* [PROMPT]
Copy the lines from the one containing "Identify the location of right-layer-ph1000." up to and including the one containing "The image size is (640, 638).", requests included, and add 139 to every coordinate value in the answers. Leave the pictures out.

* [THE DATA]

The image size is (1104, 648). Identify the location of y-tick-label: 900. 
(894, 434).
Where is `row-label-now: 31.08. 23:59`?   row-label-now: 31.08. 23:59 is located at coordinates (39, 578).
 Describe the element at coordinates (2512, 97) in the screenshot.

--

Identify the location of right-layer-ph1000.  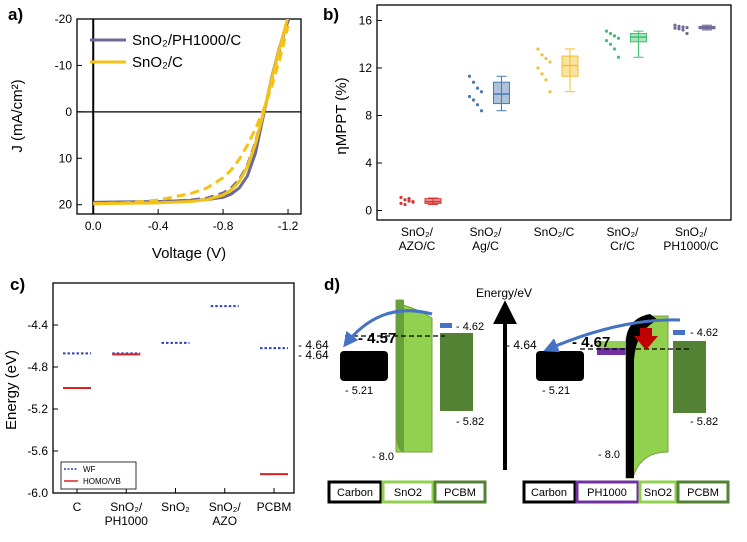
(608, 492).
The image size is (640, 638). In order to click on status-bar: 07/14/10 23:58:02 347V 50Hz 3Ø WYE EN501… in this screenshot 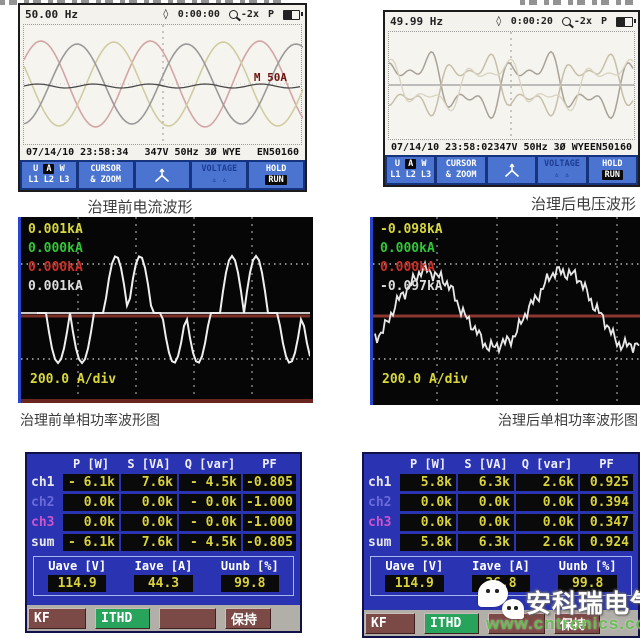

* [YOUR RESPONSE]
Identify the location of right-layer-ph1000.  
(747, 631).
The image size is (640, 638). In order to click on status-bar: 07/14/10 23:58:02 347V 50Hz 3Ø WYE EN501… in this screenshot 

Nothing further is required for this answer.